I don’t have a dog in this fight and know very little about this piece of history, so I am bowing out. I did think it was legitimately a typo
Many people in Australia know people that were affected by such policies .. but wait, there's even another third "stolen generation" in Australia aside from the Aboriginal kids (whom I know a number of) and the single mother kids (of whom I know a number of) .. the post WWII UK orphan kids sent to Australia for their health a better life.
That didn't turn out well thanks to kiddy fiddling "Christian Brothers" at multiple institutes across Australia who worked their way through literal boatloads of children.
Clontarf Boys Town, Castledare, Bindoon, and several other sites in this state alone were the subject of a massive nation wide Royal Commission into child abuse.
I cut my teeth on a MIPS Magnum pizzabox (kind of like an SGI Indy without the cool bits) in the 80's, 'upgraded' to an Indy as soon as I could, and would've killed for an SGI laptop. So sad they didn't make one.
If only there were a universally recognized icon that represented the Universal Declaration of Human Rights... seems to me, that would be a good logo to use for an operating system dedicated to freedom and collective competence.
If only the UDHR was universally 'accepted'. Since it contains a 'right to change religion' clause, some religions are, surprise surprise, not particularly keen on it.
I think if we're going for something as 'neutral' as possible, I'd pick something like a logo of planet earth.
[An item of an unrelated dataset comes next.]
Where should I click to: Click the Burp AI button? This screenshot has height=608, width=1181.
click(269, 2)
But then you'd have the flat-earthers up in arms...
humpedback whale defending other species could be an example of this
or ants could represent impressive engineering and ability to symbiotically exist with other creatures like aphids, caterpillars, and even a tree in the rain forest that gives them sap and they defend it. maybe a specific kind of ant could be iconic
>2. homebrew often wants to install things I already have, like python.
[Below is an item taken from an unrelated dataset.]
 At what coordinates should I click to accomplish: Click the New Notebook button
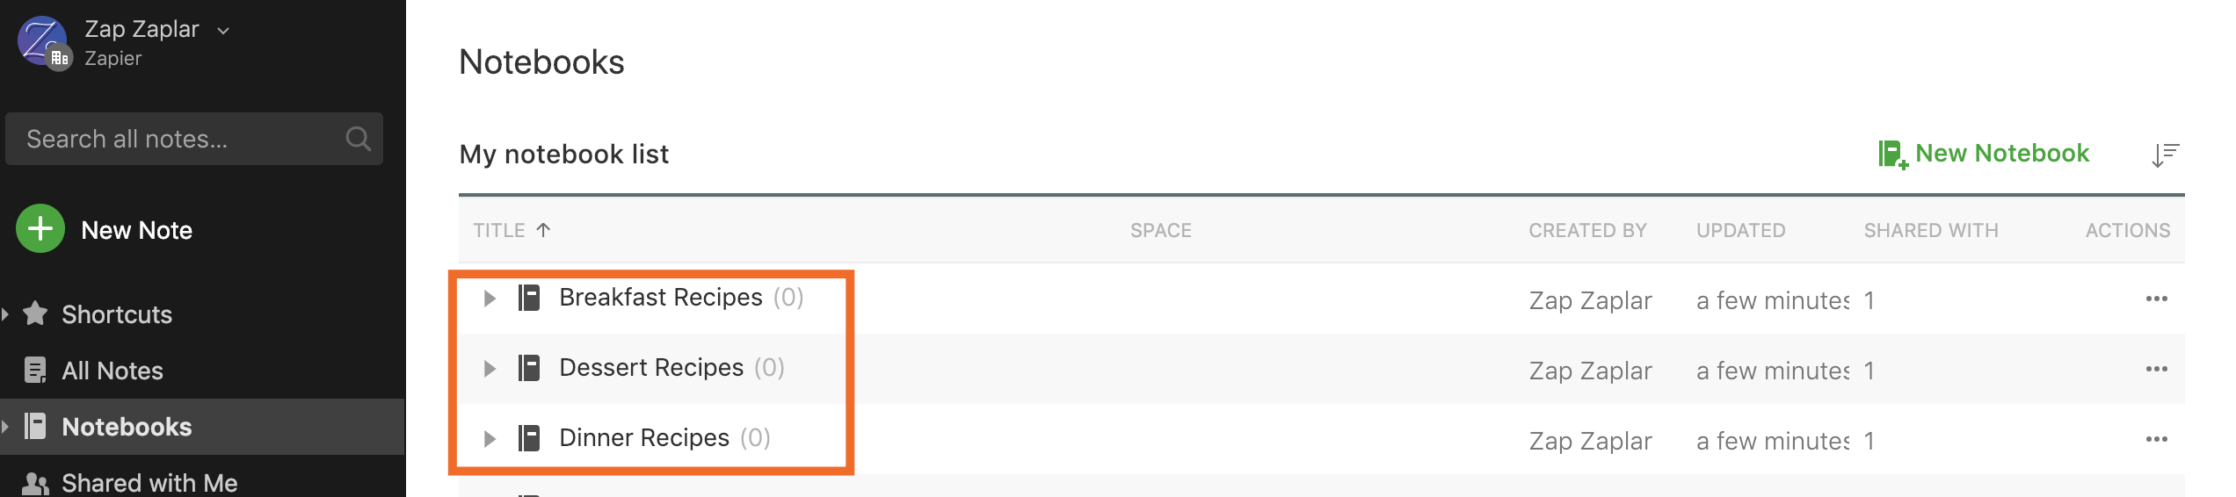pos(1984,154)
I think its important to understand why this is the case. The python you think you have already, out of the box in MacOS, is the system python. Its not the python you should be using - its the one that python-based tools that your system depends on, is using.
Brew installs other versions of python - and gives you access to tools that allow you to maintain completely independent, different versions of python - for a very good reason.
You simply should not be using the system python for tools that are outside the purview of the system tools - doing so can lead to broken essential system tools.
So, don't be so quick to resist this aspect of package management. Its also true of Linux, by the way - developers should be using their own python installations, and not just glomming libraries into the system-provided python tree .. to do so, is to live very dangerously as a systems operator and as well as a developer.